カメラがドリーしてそのカメラに合わせて撃たれた人が倒れているので、これも「おかしい」ということができるので、この出来事も実は妄想だったんじゃないかと思えてくる。また、その戦場で死んだ兵士の顔が死んだ子供の顔に見える妄想があり、この戦場での大量虐殺と妻が3人の子供を殺したことを重ねていると捉えることができる。また、複数の人間が死ぬ(殺される)という現場をテディは繰り返し見てきたことになる。そしてついにテディは妻を殺したことで殺す側にも回ってしまった。そして、この場面でテディは銃を使って妻を殺しているのだ。もう取り返しは付かない。

この戦場での大量虐殺では銃が使われており、これはアメリカで毎年のように発生する銃乱射事件も連想する。銃乱射事件が発生すると多くの犠牲者が出る。その度にマスコミで報道され、多くの人たちが声明を表明しても、銃規制は遅々として進まず、共和党ないしは共和党支持者が銃規制に反対し続けている。

「ナチスドイツを倒すことが正しい」という風に「これが正しい」と思っていたものが実は間違っていたかもしれないわけである。あるいは中に間違った物が含まれているかもしれないわけである。少なくとも無抵抗の状態の兵士を大量虐殺したのはどう考えても正しいとは言えない行為である。

何かの大枠で捉えて「悪」だったとしても、中に「良」の要素があるかもしれない。そして逆に大枠で捉えて「良」だったとしても、中に「悪」の要素があるかもしれない。それって人間そのもの。

だが、多くの戦争に従軍した兵士が感じたように、戦場で起こったことを帰国して周囲に語ることや相談することができるわけではなく、シャッターのように口を閉ざす人だって多くいた。PTSDなんて言葉が使われるようになったのは本作が舞台の1950年代にはなく、ベトナム戦争以降である。

なので、この時代にPTSDを診察できる医師がいなくても仕方ないのかもしれない。保守派の推進するロボトミー手術が行われなくなるのも本作の時代設定よりも後だし、PTSDという概念やそれを抱える患者との向き合い方が確立されるのも当然ながらもっと後である。

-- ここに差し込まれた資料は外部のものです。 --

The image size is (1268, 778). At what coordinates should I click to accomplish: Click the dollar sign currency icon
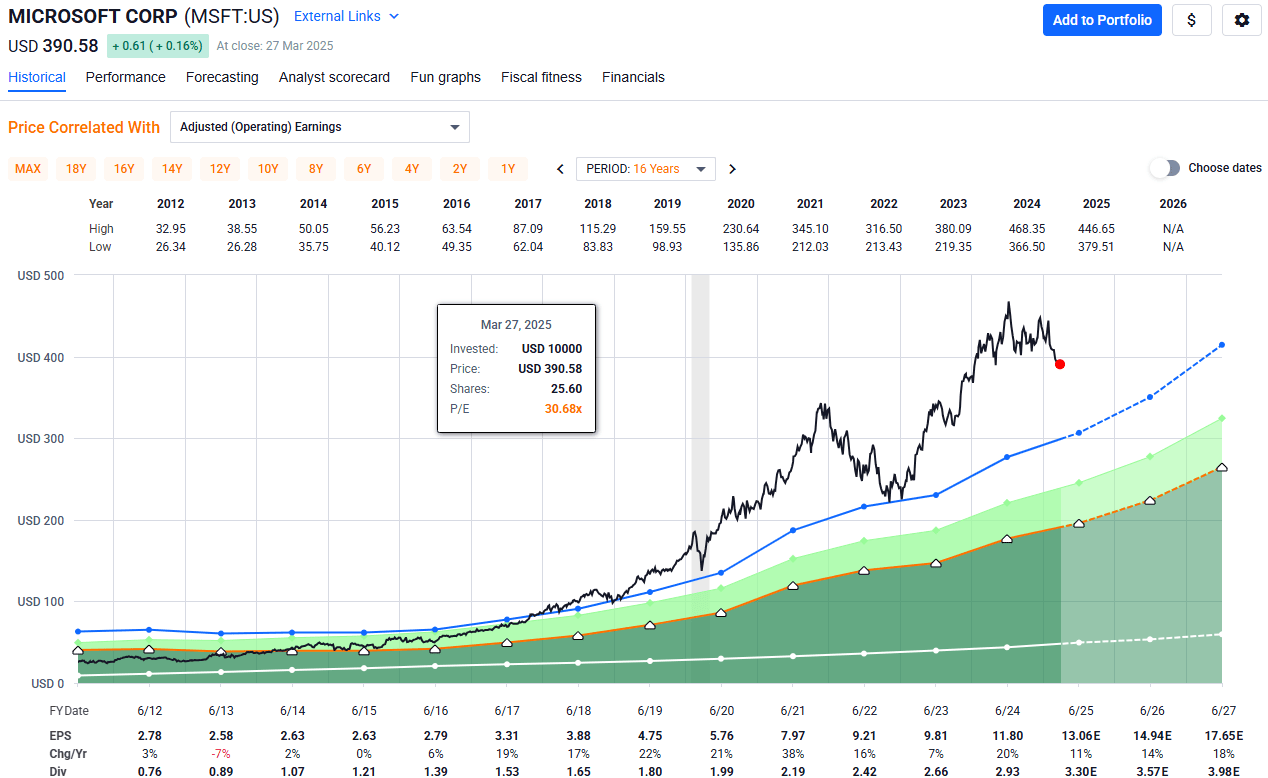pyautogui.click(x=1191, y=20)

間違っていたことが後に分かるロボトミー手術が推進される時代。病院の中では医師が絶対的な立場にいた時代。多くの人たちが現在起こっていることを考え、評価し、行動するが、それが正しかったのか間違っていたのかが分かるのは後の時代かもしれない。そう考えると、負の連鎖を断ち切るべく、主人公のテディが取った選択はやはり正しいようにも思える。

また、ロボトミー手術が絶対的に間違っていると言える現在においても、本作の革新派が取る行動がすべて正しいとも思えない。妄想を抱える患者の妄想に病院全体で付き合うことが患者に寄り添うことなのだろうか。医師や看護師、警備員だけでなく患者にまでその妄想に付き合わせているのだ。本作では周囲の患者が決定的な何かをしなかったためにテディは妄想の世界に居続けることができたわけで、どこで歯車が狂っていたか分からなかったはずだ。それほど危ない橋を渡ってまで革新派はテディを実験台として使わなければならなかったのか。

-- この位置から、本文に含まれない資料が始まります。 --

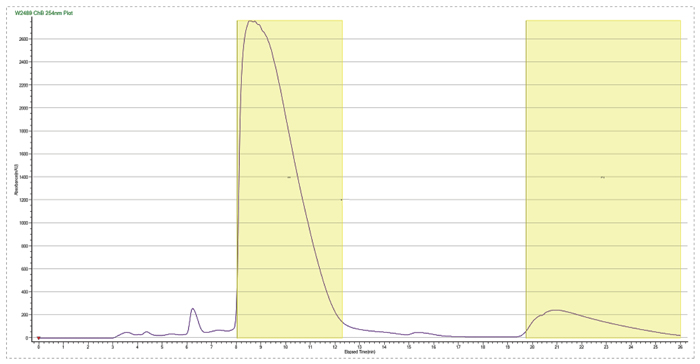
Task: Click the small bump near 3.5 minutes
Action: tap(126, 332)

後に精神病の治療薬として一般的になっていくクロルプロマジンだって当然のことながら全患者に有効なわけではない。また、コーリー院長にしてもシーアン医師にしても、最終的にはテディに現実を突きつけているのだ。妄想の世界から現実の世界に戻ってくる感覚は当人にしか分からないだろうが、現実逃避するほどのショッキングな体験を再体験するような形になるのなら、「もうこんな経験をしたくない」と思っても仕方ない。

これは2023年に入ってから顕在化したジャニーズの問題にも少なからず関係していると言える。ジャニーズに入った少年たちはおそらく相当高い競争率を勝ち抜いてきた選ばれし者たちであろう。そんな彼らが目にしたのはジャニー氏による性暴力である。ジャニーズに入れただけでも周囲から「凄い」とかチヤホヤされたはずである。でも、その裏で「実はジャニー氏は性暴力を振るっている」とか「実はジャニー氏に性暴力の被害を受けた」なんてことを周囲に言ったり相談したりできるだろうか。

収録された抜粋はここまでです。